Testis

Auto Text: “Insert Testis Tumor” or “Insert Testis Benign”

Triage

  1. Weigh specimen.
  2. Measure size of testis (3D) and length/diameter of spermatic cord.
  3. Ink tunica vaginalis.
  4. Cut through tunica vaginalis with scissors then bisect testis in the plane of the epididymis.
  5. Photograph cut surface.
  6. Measure tumor (3D) and document gross appearance.
  7. Measure distance of tumor from tunica and note whether tumor extends up to, into, or through tunica albuginea or vaginalis.
  8. Measure distance from epididymis and spermatic cord and note epididymal and spermatic cord involvement.
  9. Describe remaining testicular parenchyma.
  10. If large, serially section perpendicular to long axis.
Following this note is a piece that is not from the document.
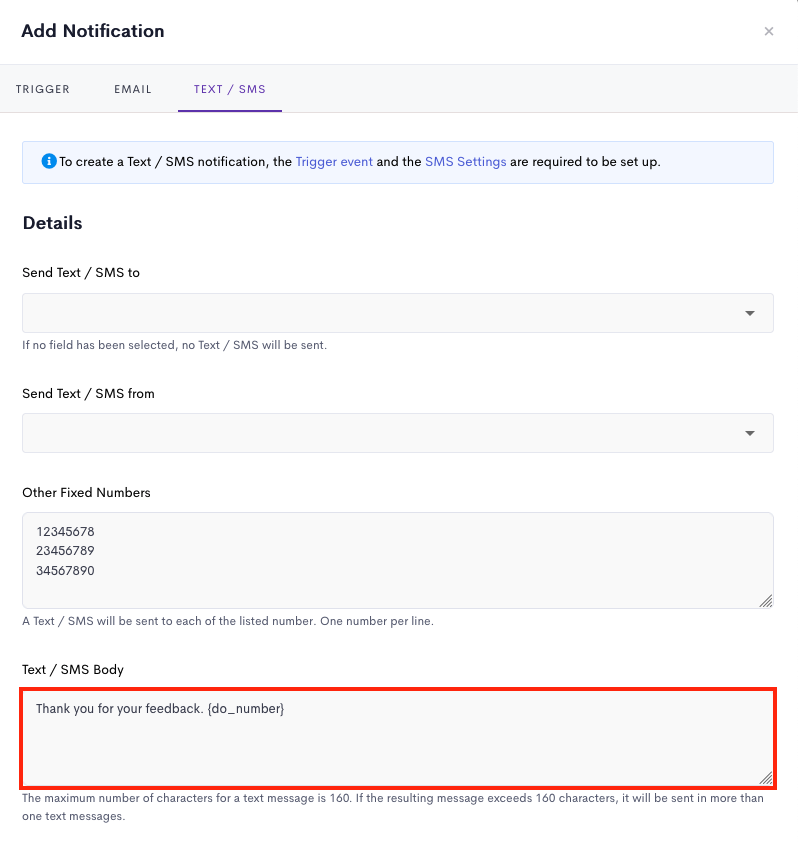Switch to the Email tab

click(x=133, y=89)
Fix in formalin overnight.

Gross

  1. Remove and submit proximal spermatic cord margin en face.
  2. Sample tumor (at least 1 section per centimeter) including closest penetration of tunica albuginea/vaginalis and epididymis.
  3. Sample grossly-different areas of tumor to determine which components are present (in case of potential mixed germ cell tumor).
  4. Sample normal (uninvolved) testis.
  5. Any separately submitted lymph nodes should be described and submitted.
  6. IF the orchiectomy is for undescended testis, submit the entire testicular parenchyma to evaluate for GCNIS (germ cell neoplasia in situ). Generously sample the spermatic cord, including the proximal margin (en face).